When a football club commissions Amazon or Netflix or whoever to produce a ‘fly on the wall’ documentary, it’s risky in the sporting sense. But Arsenal’s version of the ‘All Or Nothing’ documentary, released in 2022, I think fostered an even greater connection between the supporters and the manager.

Seeing Arteta’s intensity, drive and even some of the weird and wonderful ways in which he was willing to push every margin resonated and gave him a humanity that maybe we don’t see in press conferences. It’s fair to say some of his decisions last summer tested the fan base a little.

Replacing the well-liked Aaron Ramsdale with David Raya and signing a (relative) Chelsea misfit in Kai Havertz had many craning their necks and questioning the sagacity of the manager’s judgement. To borrow Arteta’s own words, the tree shook earlier in the season with regards to both those decisions.

Those signings have bookmarked the journey that Arsenal have been on this season, they took some time to gel but once they did, the team became even more formidable, more disciplined off the ball, harder to break down. When asked what made Arsenal such difficult opponents, Luton manager Rob Edwards said, ‘They don’t give you anything.’

PSV coach Peter Bosz marvelled, ‘They attack with 11 and they defend with 11.’ The work rate in every single phase of play from every player makes this team very easy to connect with.
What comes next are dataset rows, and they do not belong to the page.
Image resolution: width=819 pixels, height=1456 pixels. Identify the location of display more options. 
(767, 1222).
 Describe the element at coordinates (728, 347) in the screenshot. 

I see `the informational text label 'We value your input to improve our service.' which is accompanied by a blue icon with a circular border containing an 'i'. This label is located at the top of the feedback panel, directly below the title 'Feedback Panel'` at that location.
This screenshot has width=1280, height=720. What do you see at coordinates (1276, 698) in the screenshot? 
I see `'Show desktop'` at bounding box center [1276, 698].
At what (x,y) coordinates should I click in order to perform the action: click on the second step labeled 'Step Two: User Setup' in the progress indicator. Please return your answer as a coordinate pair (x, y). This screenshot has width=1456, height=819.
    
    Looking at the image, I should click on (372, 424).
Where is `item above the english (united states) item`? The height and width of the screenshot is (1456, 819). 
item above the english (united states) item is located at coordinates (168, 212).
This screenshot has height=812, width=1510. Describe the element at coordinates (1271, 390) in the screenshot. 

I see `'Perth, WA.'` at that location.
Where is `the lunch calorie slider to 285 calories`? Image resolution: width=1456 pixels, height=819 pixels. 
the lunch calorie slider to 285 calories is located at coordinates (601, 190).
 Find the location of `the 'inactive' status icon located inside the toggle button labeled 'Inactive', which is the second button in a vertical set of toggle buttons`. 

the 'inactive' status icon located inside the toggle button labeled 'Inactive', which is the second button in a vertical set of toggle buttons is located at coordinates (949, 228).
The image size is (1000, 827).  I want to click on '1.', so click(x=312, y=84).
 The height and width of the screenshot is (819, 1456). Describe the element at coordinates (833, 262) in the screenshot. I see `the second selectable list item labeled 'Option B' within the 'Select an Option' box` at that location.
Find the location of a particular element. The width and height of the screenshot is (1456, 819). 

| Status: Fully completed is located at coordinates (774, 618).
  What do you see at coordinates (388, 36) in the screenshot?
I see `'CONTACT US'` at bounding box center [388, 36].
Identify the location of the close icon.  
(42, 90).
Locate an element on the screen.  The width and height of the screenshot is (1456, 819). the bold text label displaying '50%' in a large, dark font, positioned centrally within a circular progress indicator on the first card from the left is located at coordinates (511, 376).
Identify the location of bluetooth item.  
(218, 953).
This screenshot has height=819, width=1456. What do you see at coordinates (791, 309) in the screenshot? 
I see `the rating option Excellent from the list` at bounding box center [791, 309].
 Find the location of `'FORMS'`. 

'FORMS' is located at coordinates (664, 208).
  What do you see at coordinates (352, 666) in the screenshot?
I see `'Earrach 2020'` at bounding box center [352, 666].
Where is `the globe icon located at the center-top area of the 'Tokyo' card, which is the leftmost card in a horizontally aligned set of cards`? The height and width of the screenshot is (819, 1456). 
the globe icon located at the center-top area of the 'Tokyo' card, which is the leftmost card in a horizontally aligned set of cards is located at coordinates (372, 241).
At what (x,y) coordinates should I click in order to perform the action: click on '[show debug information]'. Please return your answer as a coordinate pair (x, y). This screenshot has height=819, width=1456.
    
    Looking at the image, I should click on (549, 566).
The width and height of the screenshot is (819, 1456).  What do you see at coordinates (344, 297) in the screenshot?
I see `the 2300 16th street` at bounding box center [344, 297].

The assessment of how Arsenal improve next season (there are five Premier League games where they failed to score and they couldn’t score away at Bayern Munich) can be analysed in the coming weeks.

On Sunday, we probably need something close to a miracle from one of Arteta’s mentors David Moyes but getting to the final game of the season with the (a) Premier League trophy in the stadium is a remarkable achievement. Evidence of progress from last season shows clearly in the numbers and the eye test.

In a summer where Barcelona and Bayern Munich have already abandoned new manager searches due to scarcity in the market, where Liverpool are losing their long-time North Star, Arsenal are very fortunate to have a world class coach and one who has a long history of connection and affection for the club.

As I advance in years (40 next week!), I increasingly understand the temporality of things. George Graham lost his way, Arsene Wenger lost his way, Bertie Mee lost his way. Nothing ever lasts forever. In a way, the decline of the late Wenger years, initially, made me wary about feeling affection for the Arsenal manager again.

Now, I look at it differently. Mikel Arteta won’t be Arsenal’s manager forever. The journey we have all been on will one day stop and give way to a different journey, for better or worse. That makes me even more determined to cherish this feeling of trust and affection for the current Arsenal coach. You don’t always have that feeling as a football fan, so when you do, grip it firmly. Because these are the good times.